◆ **TRY IT**
If a line of the records holds the word "computer", copy it out.

Data items

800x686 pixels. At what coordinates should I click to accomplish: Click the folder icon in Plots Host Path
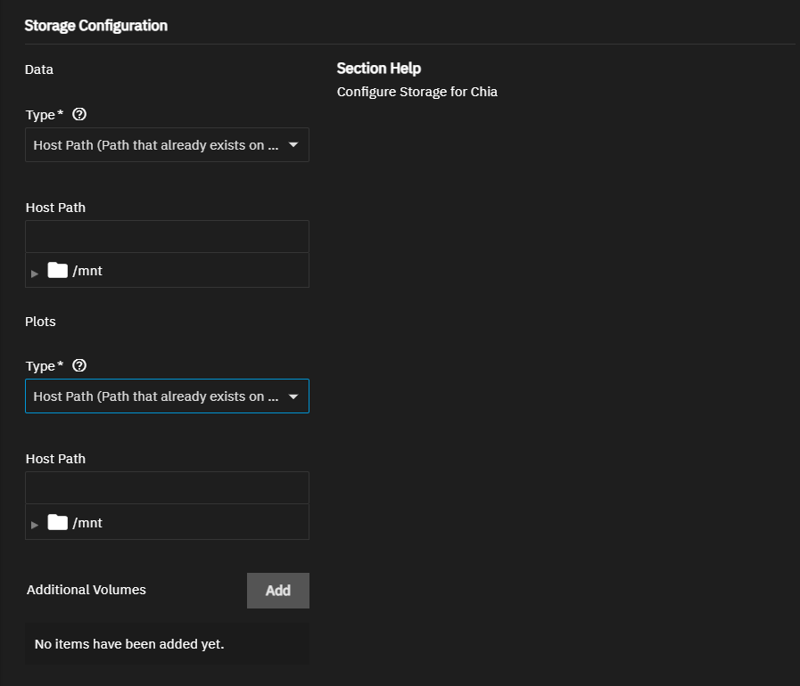[58, 522]
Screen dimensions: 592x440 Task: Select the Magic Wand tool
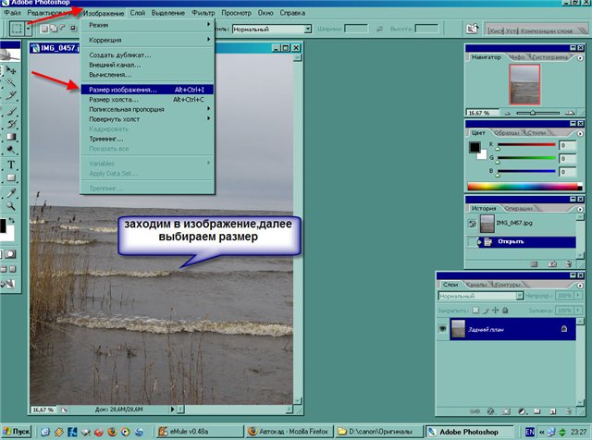(x=11, y=81)
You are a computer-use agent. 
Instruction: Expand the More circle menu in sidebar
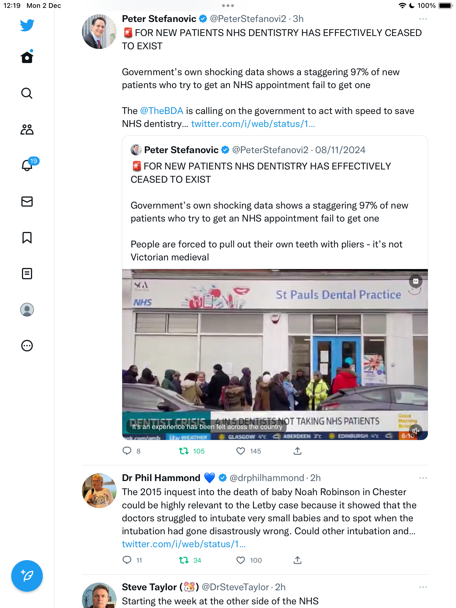tap(27, 346)
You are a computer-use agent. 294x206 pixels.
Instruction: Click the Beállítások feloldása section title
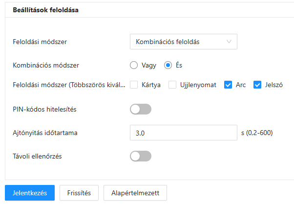[46, 10]
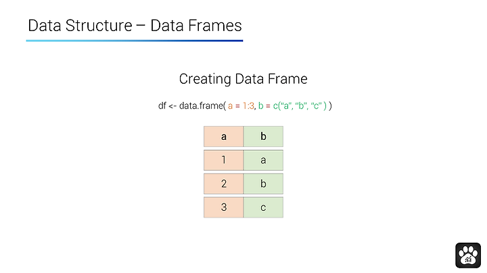
Task: Click the paw print logo icon
Action: click(x=468, y=255)

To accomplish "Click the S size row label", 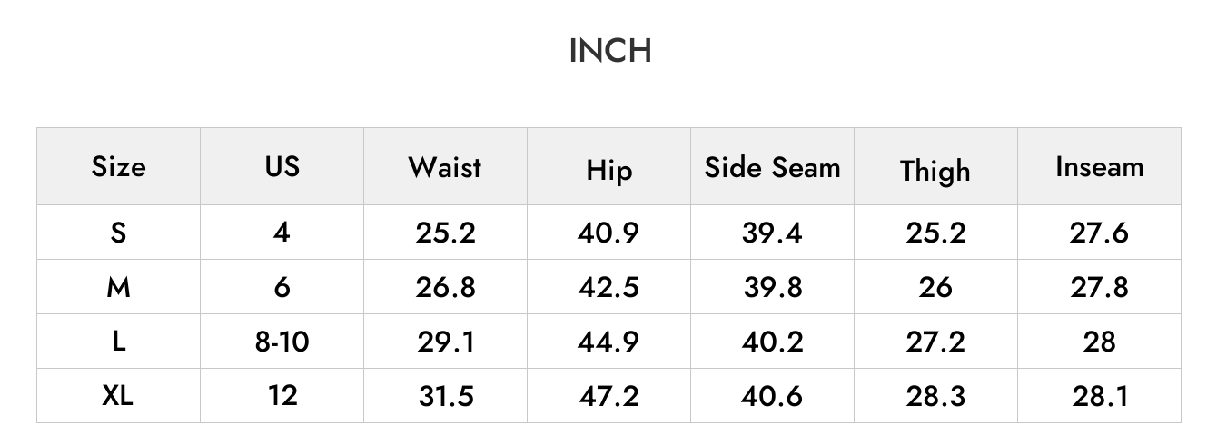I will [x=118, y=233].
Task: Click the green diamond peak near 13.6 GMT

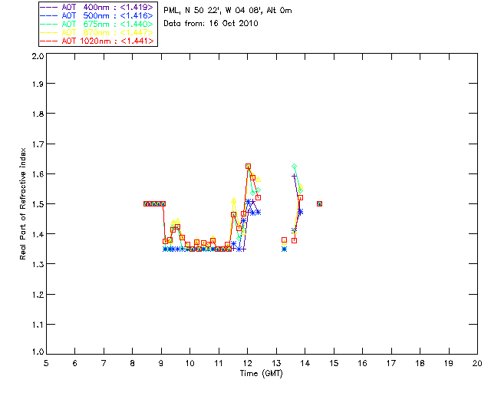Action: [x=294, y=166]
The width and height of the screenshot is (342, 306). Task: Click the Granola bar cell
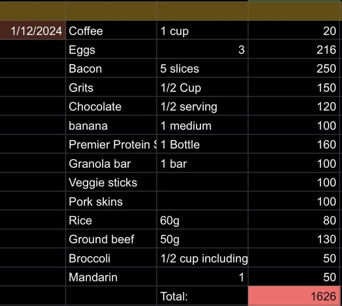(111, 163)
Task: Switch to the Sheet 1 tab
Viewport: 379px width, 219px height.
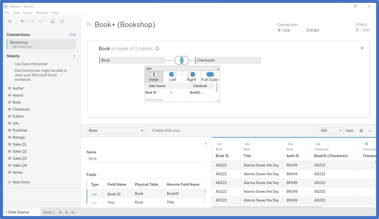Action: tap(48, 212)
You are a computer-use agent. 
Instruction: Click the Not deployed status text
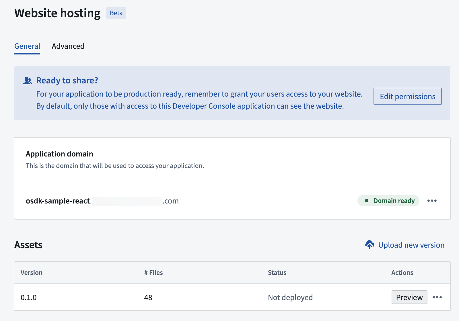click(x=290, y=297)
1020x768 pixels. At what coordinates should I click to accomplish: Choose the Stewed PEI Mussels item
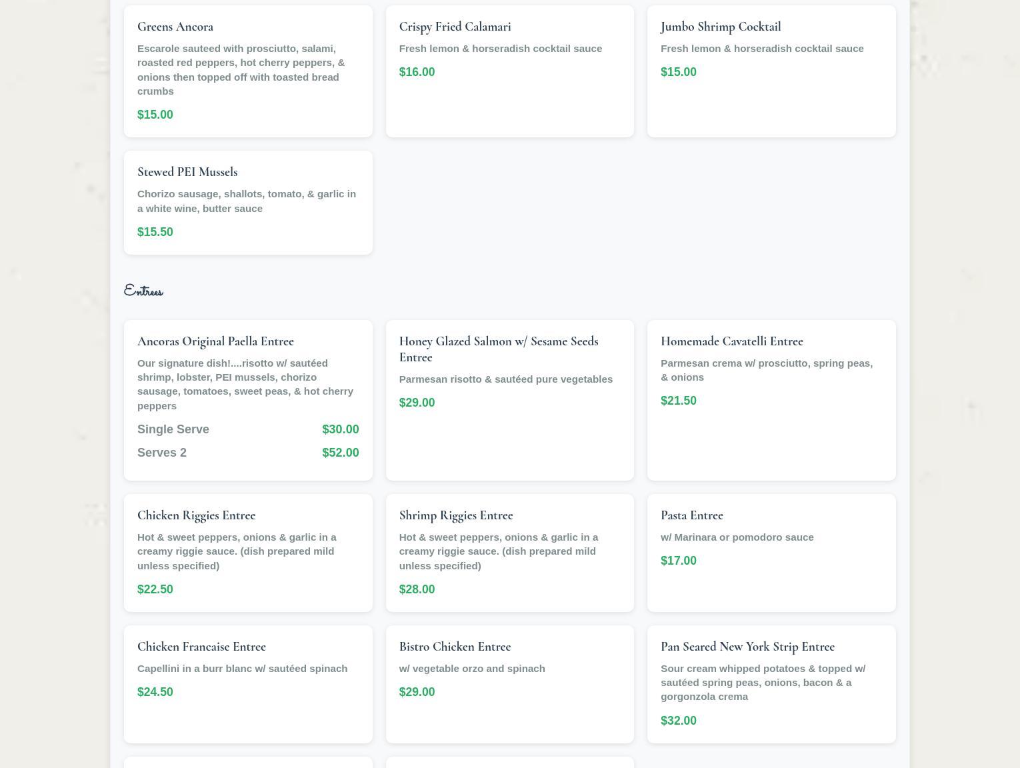[x=187, y=172]
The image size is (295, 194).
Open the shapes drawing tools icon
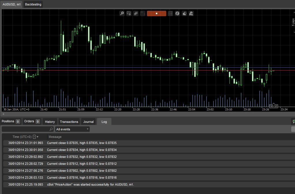coord(191,13)
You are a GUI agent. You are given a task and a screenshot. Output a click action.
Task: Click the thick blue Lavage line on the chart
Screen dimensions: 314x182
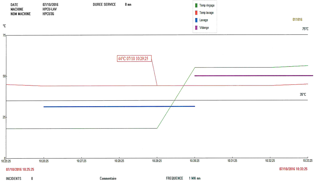click(x=119, y=107)
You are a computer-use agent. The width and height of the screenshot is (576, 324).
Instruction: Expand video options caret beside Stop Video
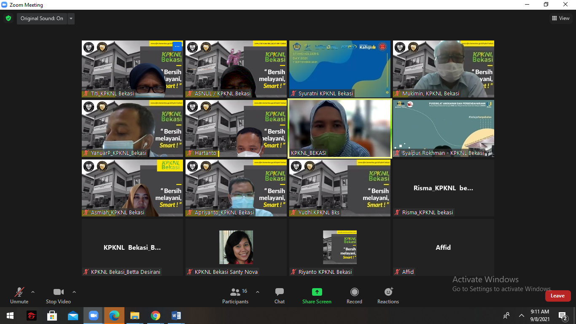(74, 292)
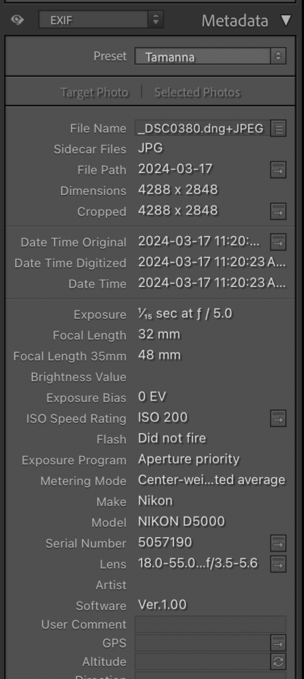Click the Altitude input field

point(202,662)
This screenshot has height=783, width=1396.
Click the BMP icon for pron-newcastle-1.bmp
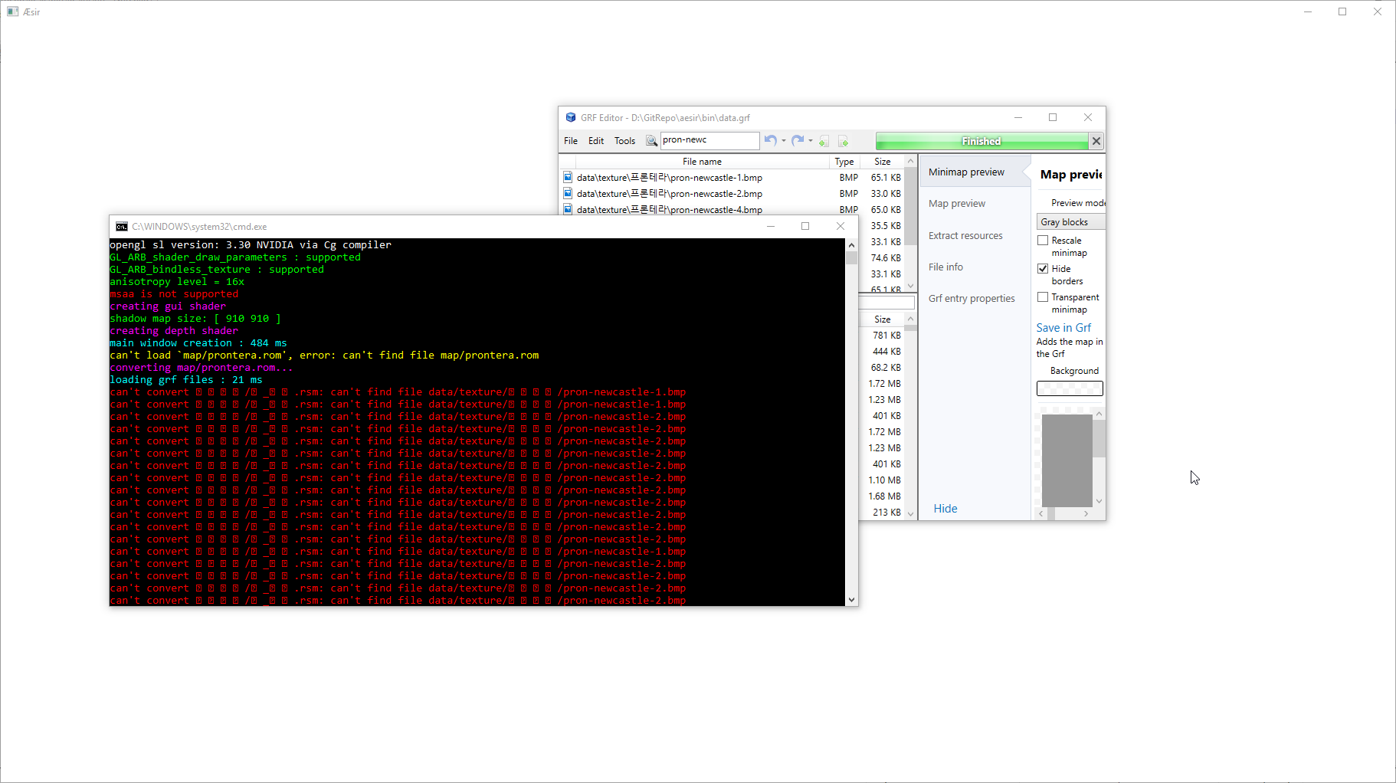(x=568, y=177)
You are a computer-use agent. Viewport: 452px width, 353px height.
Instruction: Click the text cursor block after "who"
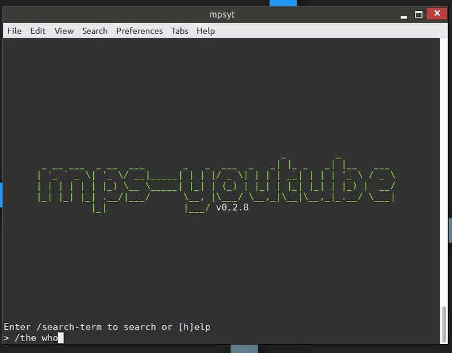click(x=60, y=338)
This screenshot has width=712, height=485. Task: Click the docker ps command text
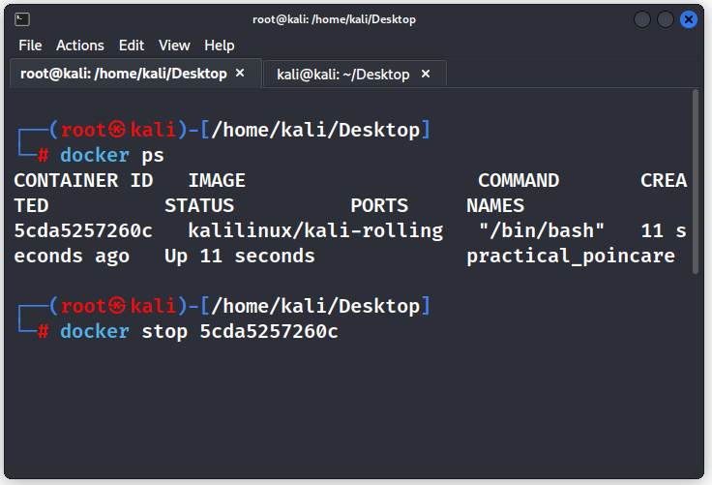coord(111,156)
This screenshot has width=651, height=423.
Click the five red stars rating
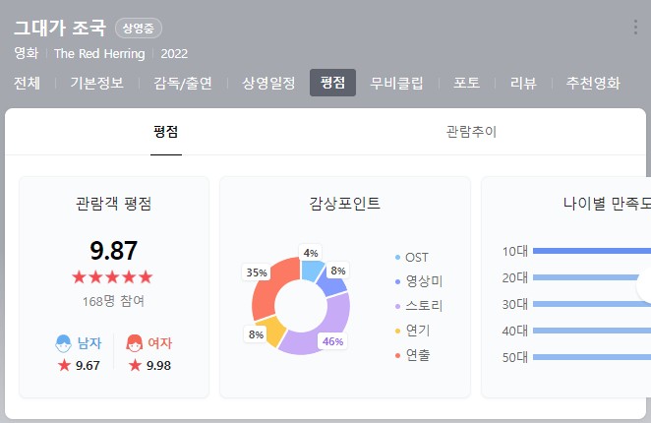[x=113, y=277]
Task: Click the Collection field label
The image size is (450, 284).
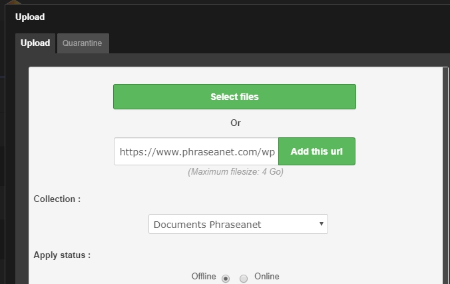Action: click(x=57, y=199)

◆ **SOLUTION**
You are a computer-use agent. 
You are a computer-use agent. 294x206 pixels.
You are a computer-use agent. 
You are a computer-use agent. The width and height of the screenshot is (576, 324).
You are a computer-use agent. Viewport: 452px width, 353px height.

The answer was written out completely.